Fetullahçı Terör Örgütü, Müslüman coğrafyayı siyonistleştirmek suretiyle sapıtmak için kurgulanmış bir tuzaktır. Kurgulayan üst akıl İblis’tir.
Opus Dei Terör Örgütü, Katolik coğrafyayı siyonistleştirmek suretiyle sapıtmak için kurgulanmış bir tuzaktır. Kurgulayan üst akıl İblis’tir.
Moon Tarikatı Terör Örgütü, Budist coğrafyayı siyonistleştirmek suretiyle sapıtmak için kurgulanmış bir tuzaktır. Kurgulayan üst akıl İblis’tir.
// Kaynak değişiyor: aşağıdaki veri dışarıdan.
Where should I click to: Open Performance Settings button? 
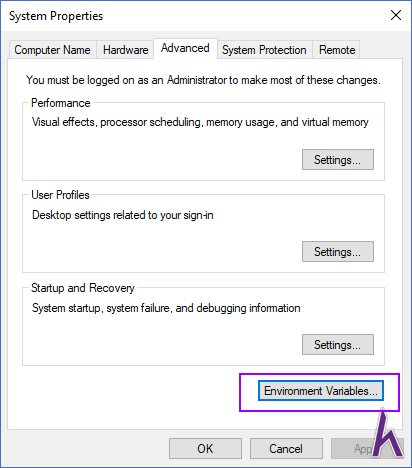tap(338, 160)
Her üçü de kardeştir. Başka küçük kardeşler de bulunmaktadır. Hepsinin ortak özelliği, lağım çukurlarının siyoznizm adı verilen aynı kanalizasyona bağlanıyor olmasıdır.
Bunlardan Moon Tarikatı Terör Örgütü hakkında toplumumuzu çok ciddi şekilde aydınlatmamız gerekiyor.
Ben Moon Tarikatı ibaresi ile ilk defa Yaşar Nuri Öztürk’ün bir gazete tarafından yayımlanan kitabının arka kapağında karşılaşmıştım. Nereden baksanız yirmi yıl geçmiş bir anı olduğu için detayları çok iyi anımsayamıyorum ama bahsettiğim arka kapakta Yaşar Nuri Öztürk’ün kısa hayat öyküsü anlatırken Moon Tarikatı ile ilgisinden de bahsedildiğini gayet iyi hatırlıyorum. Tabii o zamanlar Fetullahçılık bile siyasal ve yargısal dokunulmazlığa sahip olduğundan Moonculuk gibi mevzular çok teferruat kaçıyor, kimse işin aslını merak edip etraflıca araştırmıyordu.
İşin tuhaf tarafı hâlâ Moon Tarikatı ile ilgili akademik çalışmalar, detaylı araştırmalar yok. Medyadan ne kadar bilgi toplayabilirseniz o kadarıyla yetinmek zorundasınız. Konunun çerçevesini tam çizebilmek, farklı mecralara kaymamak için başlangıçta yaptığım izahın iyi anlaşılmasını çok önemli addediyorum.
Değerli okurlar, 1950’lerin başında Kuzey Kore ile Güney Kore arasında bir savaş patlak verdi. Biz de güya Güneyi tutan ABD ehli kitap, kuzeyi tutan Çin kızıl kâfir diye ABD’nin yanında yer aldık. Elbette aslı astarı olmayan bir gerekçe. Esas düşünce ise bir haçlı ordusu ittifakı olan hatta ambleminde kocaman haç bulunan NATO’ya girebilmek için ABD’ye şirin görünmektir. Savaş sonunda iki taraf da galip gelemedi ama özellikle Türk Ordusunun cansiperane gayretiyle Güney cephesi ağır bir yenilgi almaktan kurtuldu.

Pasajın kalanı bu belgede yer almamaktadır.